WHAT NEEDS TO BE DONE | Go through the records and extract every line with the word "agent".

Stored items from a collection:
════════════════

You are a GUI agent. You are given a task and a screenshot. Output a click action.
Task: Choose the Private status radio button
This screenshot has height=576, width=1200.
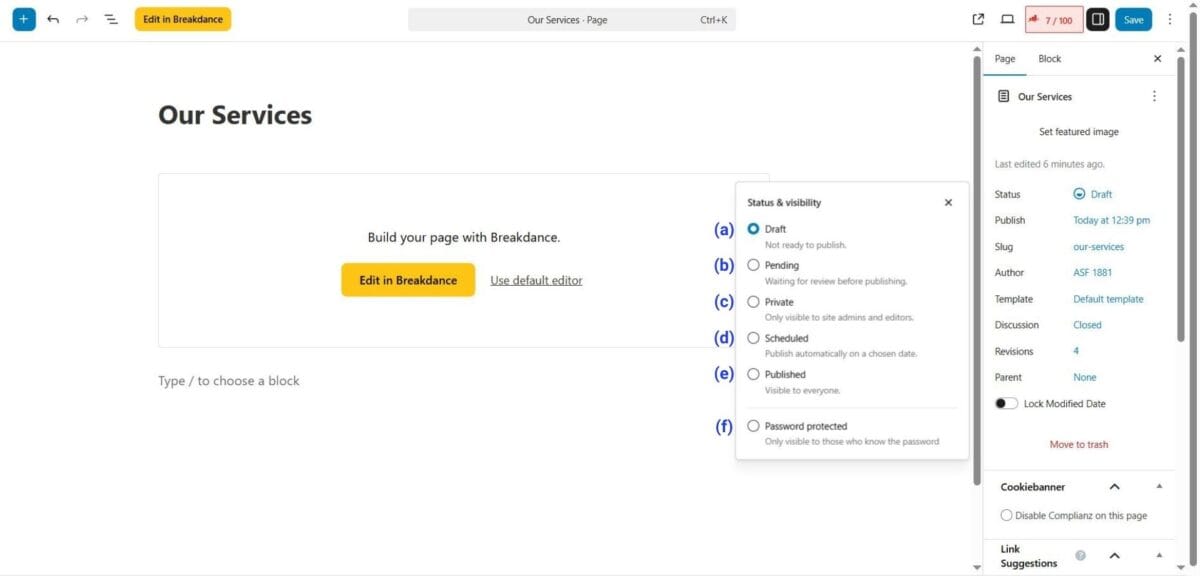tap(754, 302)
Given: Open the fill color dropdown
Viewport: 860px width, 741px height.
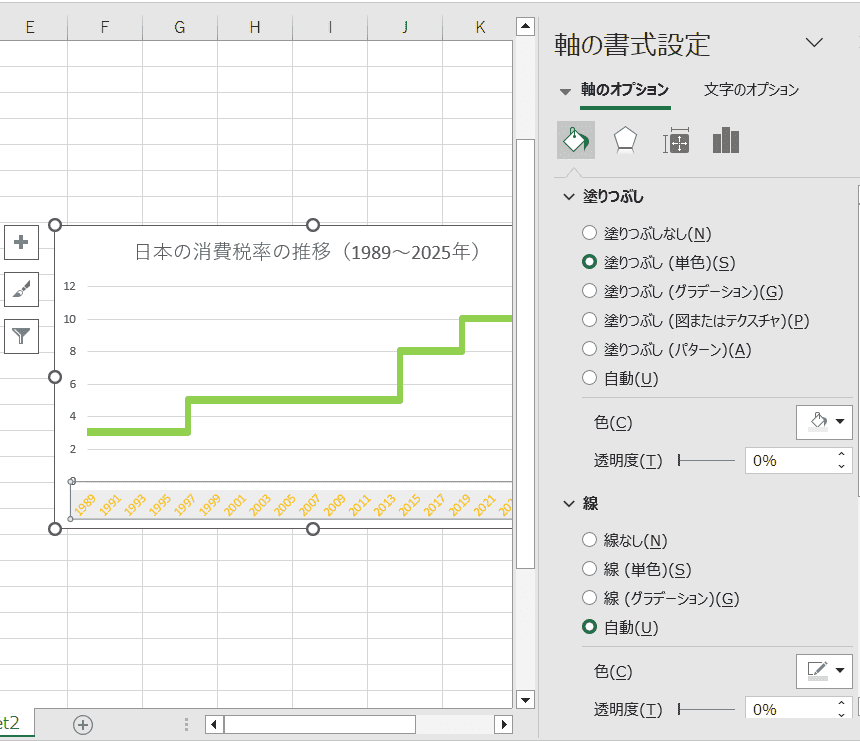Looking at the screenshot, I should tap(825, 422).
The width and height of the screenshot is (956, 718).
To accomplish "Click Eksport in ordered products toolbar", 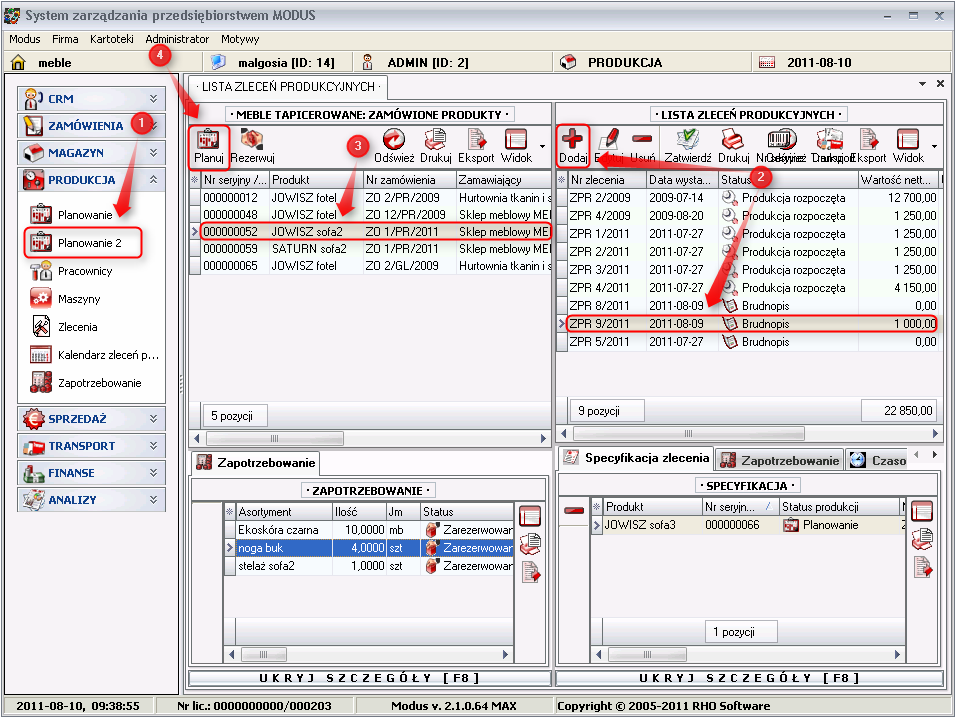I will pyautogui.click(x=476, y=146).
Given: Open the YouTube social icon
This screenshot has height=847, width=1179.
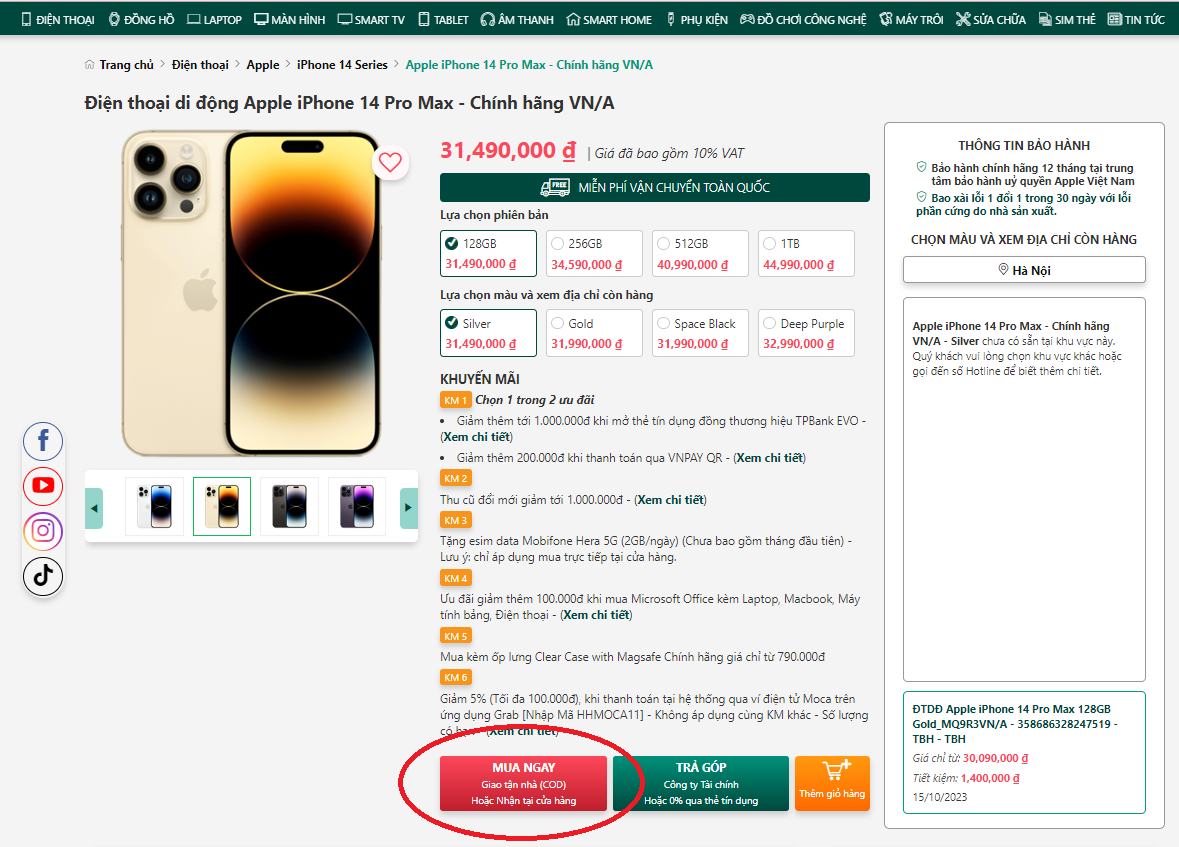Looking at the screenshot, I should point(43,486).
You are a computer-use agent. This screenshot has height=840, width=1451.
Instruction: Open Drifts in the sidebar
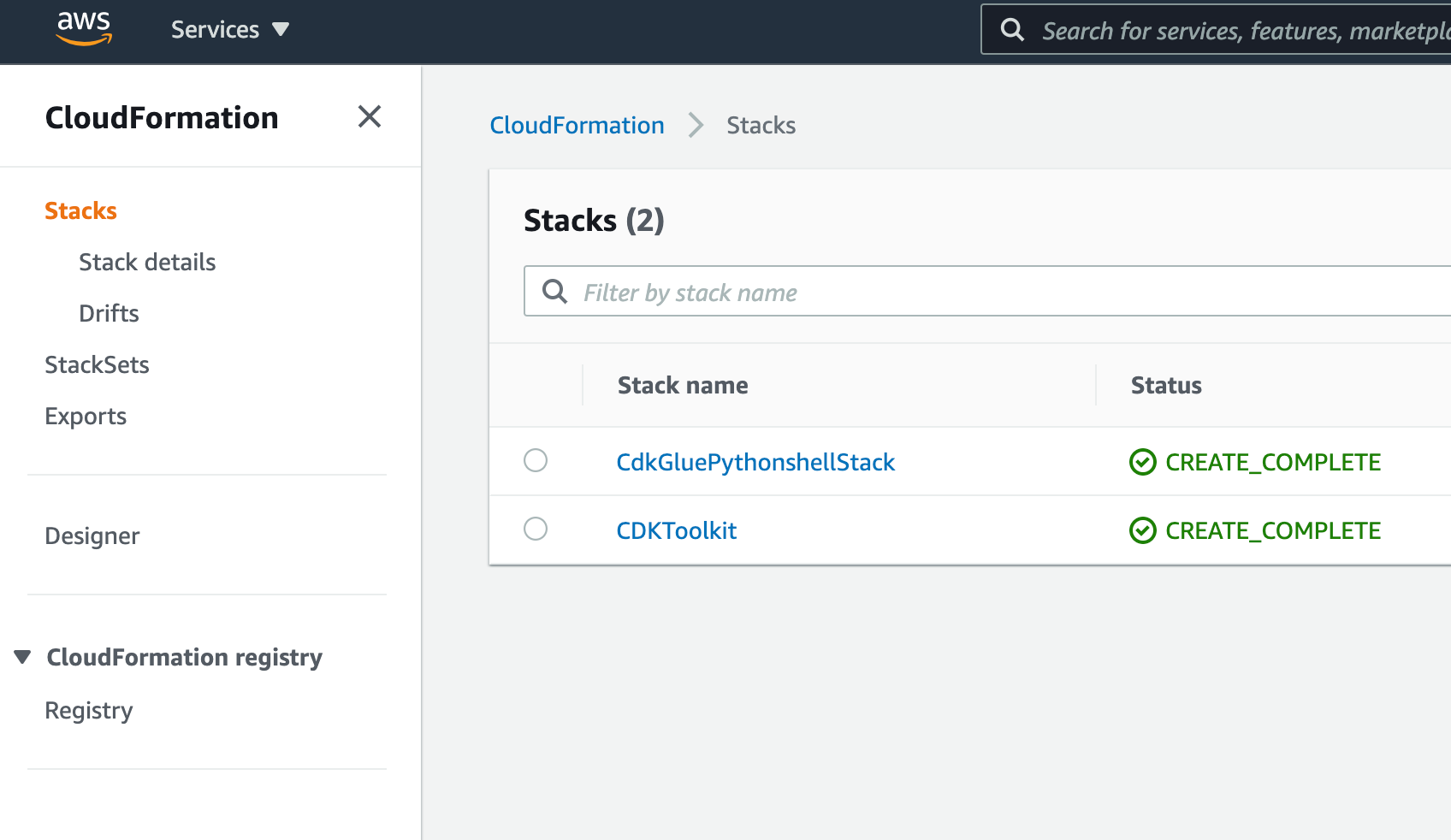click(109, 313)
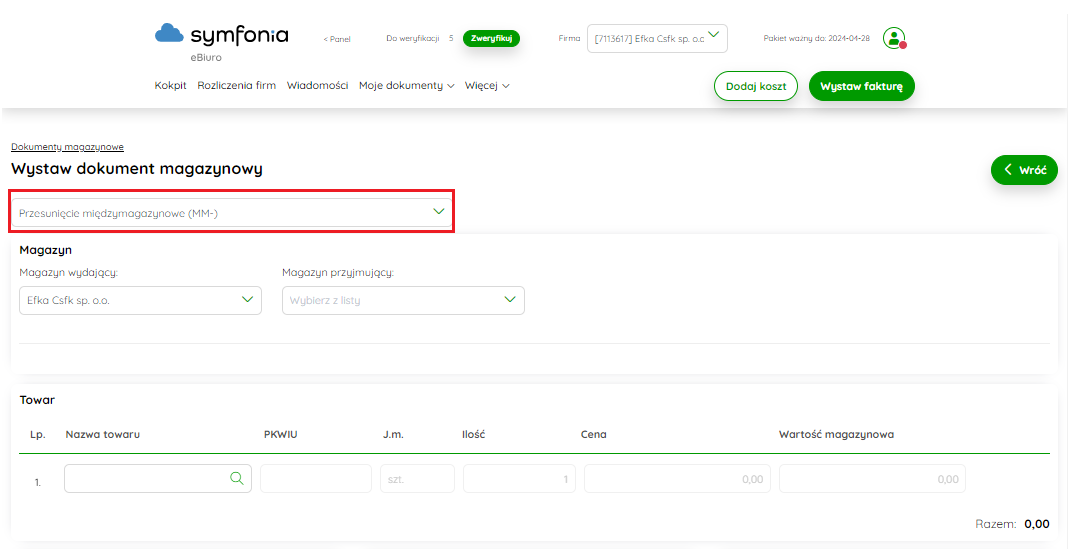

════════════════

RESULT OF THIS EXERCISE |
You are a GUI agent. You are given a task and a screenshot. Output a click action.
You are a computer-use agent. This screenshot has height=840, width=1451.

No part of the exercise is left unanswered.